10月26日に6年ぶり8度目となるセ・リーグ制覇を果たしたヤクルトスワローズ。投打がガッチリかみ合い、ベンチでは若手もベテランも声を張り上げる。今年のヤクルトには1990年代の黄金期が再来したような熱気があった。チームを率いる高津臣吾監督(52)は、名将・野村克也氏から「ID野球」の薫陶を受けた“野村チルドレン”。快進撃に導いた「師の教え」とは──。(前後編の前編)
1点を守り切る
昨年までの低迷が嘘のようだった今シーズンのヤクルトスワローズ。開幕前に多くの評論家が「最下位」を予想したが、フタを開ければ堂々の戦いぶりだった。特に9月後半から10月にかけては連勝街道を猛進し、巨人、阪神を抜き去って、いち早くマジックを点灯させた。
ベテラン青木宣親(39)から山田哲人(29)、そして主砲の村上宗隆(21)につなぐ流れに加えて、1番センターには塩見泰隆(28)が定着。投手陣も2年目の奥川恭伸(20)がエース格に急成長し、先発から中継ぎ、抑えの必勝リレーも確立した。
個性的な面々を束ね、チームを勝利に導いたのが就任2年目となる高津臣吾監督だ。戦前の予想を覆す躍進の原動力として、スポーツ紙デスクは「高津イズムの浸透」を挙げる。
「高津イズムの神髄は、“1点を守る野球”です。高津監督は5月の巨人戦では、同点の場面で2死一、二塁から村上とオスナ(28)にダブルスチールさせ、その後の内野安打で1点をもぎ取り、逃げ切った。こうした1点を守る高津野球をシーズン序盤からチームに浸透させたことが、後半の快進撃につながりました」
この高津イズムの原点といえるのが、昨年亡くなった師匠・野村克也の存在である。高津氏は2019年10月の監督就任会見で「野村監督から野球の難しさ、奥深さを学んだ」と語っている。
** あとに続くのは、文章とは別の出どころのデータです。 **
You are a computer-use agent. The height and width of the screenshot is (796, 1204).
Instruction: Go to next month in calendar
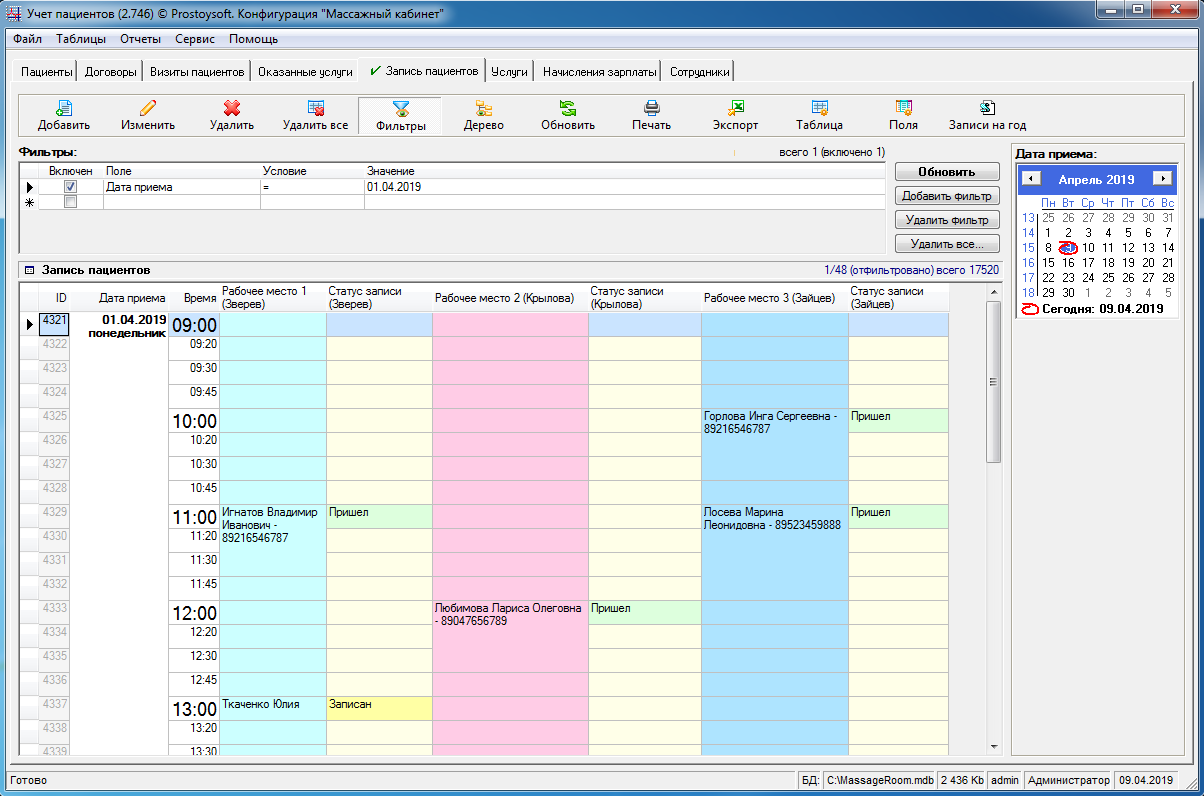coord(1161,179)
高津・野村両氏、そして「29年前のヤクルト優勝」をよく知るかつてのチームメイトの証言をもとに、深い絆で結ばれた高津氏と野村氏の関係を紐解いていく。
「野球はピッチャーだ」
万年Bクラスにあえいでいたヤクルトの監督に野村氏が就任したのは1990年。現役時代に史上2位の657本塁打を放ち、南海で選手兼監督も務めた野村氏は果断なチーム改革を進め、就任2年目にヤクルトを11年ぶりのAクラスに導いた。
迎えた勝負の3年目。シーズン終盤に荒木大輔の約4年ぶりの復活登板で上昇気流に乗ったチームは、奇しくも今季と同じ阪神、巨人とのデッドヒートを制して14年ぶりのリーグ優勝に輝いた。
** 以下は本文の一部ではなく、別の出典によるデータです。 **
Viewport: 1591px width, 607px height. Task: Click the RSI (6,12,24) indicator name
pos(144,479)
チームを見事に再建した野村氏が旗印に掲げたのが、データを重視する「ID野球」だ。
「勝ちに不思議の勝ちあり、負けに不思議の負けなし」
この信条を胸に、1球1球を大切にする緻密な野村理論を叩き込み、古田敦也、池山隆寛、岡林洋一、石井一久ら、常勝軍団の主力を育てた。そんなカリスマ監督の就任2年目に、ドラフト3位で入団したのが高津氏だった。